Fitch Bits: The Girl in the Snow
This post was originally shared as a Facebook and Instagram "DID YOU KNOW" post.
I share them and you can get in on the fun by liking my page at Facebook.com/TheNewSlightlyOddFitchburg and following me at Instagram.com/SlightlyOddFitchburg! Now onto the haunting story!
DID YOU KNOW there's a hitchhiking ghost in Maine called The Girl in the Snow?
Yeah, so if you’ve ever driven Route 2A through Haynesville Woods in northern Maine during the dead of winter, you know the kind of road we’re talking about here. They’re narrow, twisting, hemmed in by skeletal trees and just waiting for the next accident. It’s the sort of place where headlights feel more like flashlights in a cave than actual illumination.If you happen to be on this road in the winter, you might just meet the hitchhiker ghost that’s been terrifying truckers and travelers since the 1960s.
The legend goes like that, on icy nights when the snow is blowing sideways and the thermometer has given up entirely, drivers spot a young woman standing by the roadside. She’s dressed in a light coat, shivering, sometimes waving frantically. Being good fellers and fellettes, they stop to offer her a ride. She climbs in, thanks them softly, and sits in silence. But before the car makes it more than a mile down the road, she vanishes, leaving behind only the lingering chill of her presence and maybe a damp patch on the seat.
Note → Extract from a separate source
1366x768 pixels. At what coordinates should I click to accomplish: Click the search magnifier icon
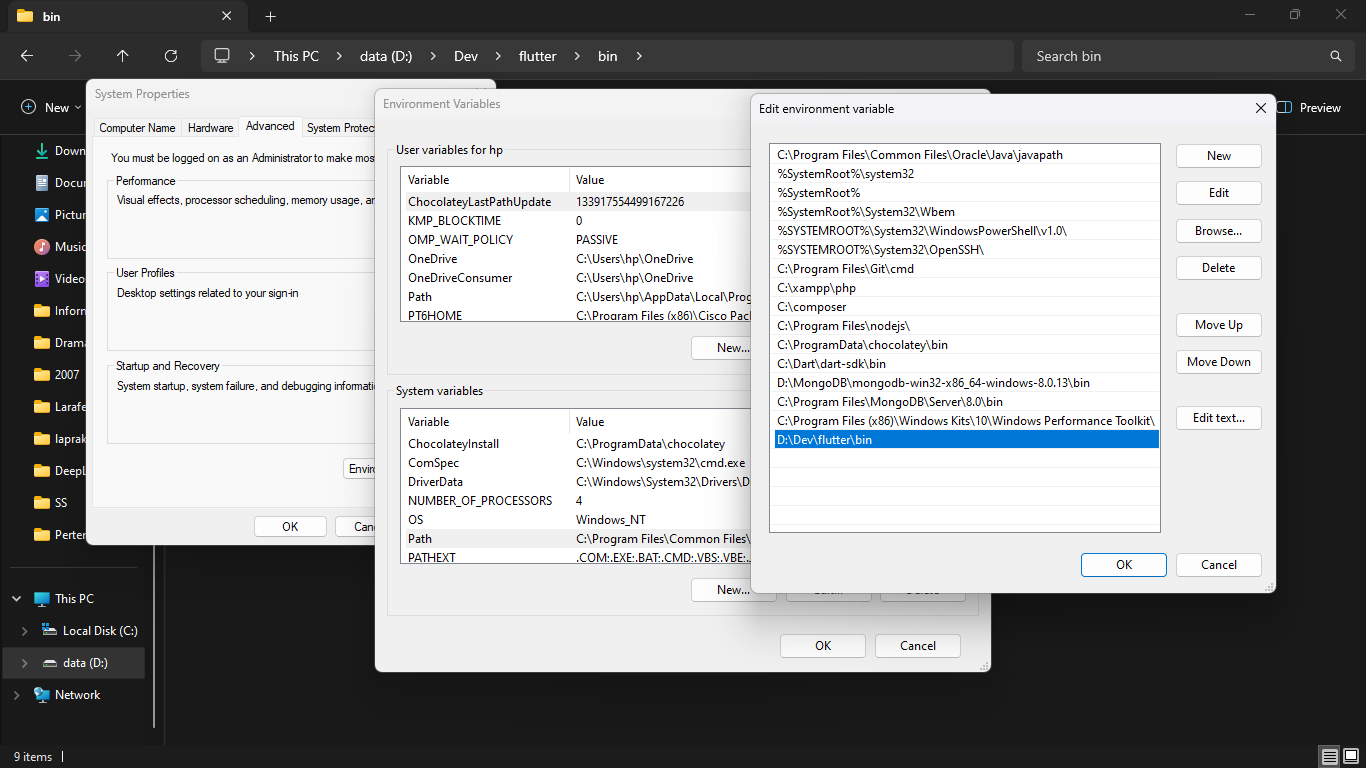1335,56
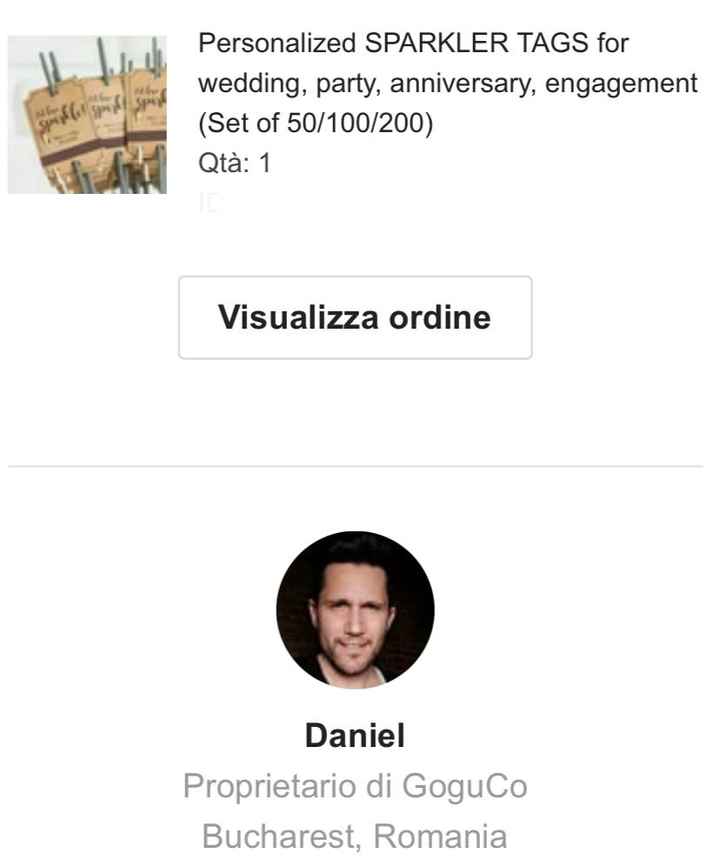
Task: Click the 'Visualizza ordine' button
Action: pos(355,318)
Local lore ties her to a tragic accident in the 60s, when two young women were killed in a car crash on that very stretch of road. Since then, truckers hauling potatoes and pulpwood have swapped stories at diners about “the girl in the snow.” Some swear she’s still trying to get home. Others think she’s warning drivers to slow down before they join her in the afterlife. Either way, she’s become the unofficial mascot of Maine’s most haunted highway.
Now, because this is Maine, the story doesn’t stop at “tragic ghost hitchhiker.” Oh no. People have added their own flourishes over the years. One man claimed she asked him if he had “seen her mother.” Another swore she left behind a glove in his truck cab, only for it to melt into slush by morning.
What makes this haunting particularly chilling is the setting. Haynesville Woods is notorious for winter accidents. Country singer Dick Curless even immortalized it in his 1965 song “A Tombstone Every Mile,” which wasn’t exaggerating much. The combination of treacherous curves, black ice, and heavy truck traffic had made the road a graveyard long before ghosts showed up. So when drivers say they’ve seen something spectral out there, it’s not hard to imagine why.
Next time you find yourself in northern Maine, maybe skip Route 2A after dark. Or, if you’re feeling brave, keep an eye out for a pale figure by the roadside. Just remember: if she disappears from your passenger seat, don’t panic. You’ve just joined the long list of people who’ve met the scary winter ghost of Haynesville Woods.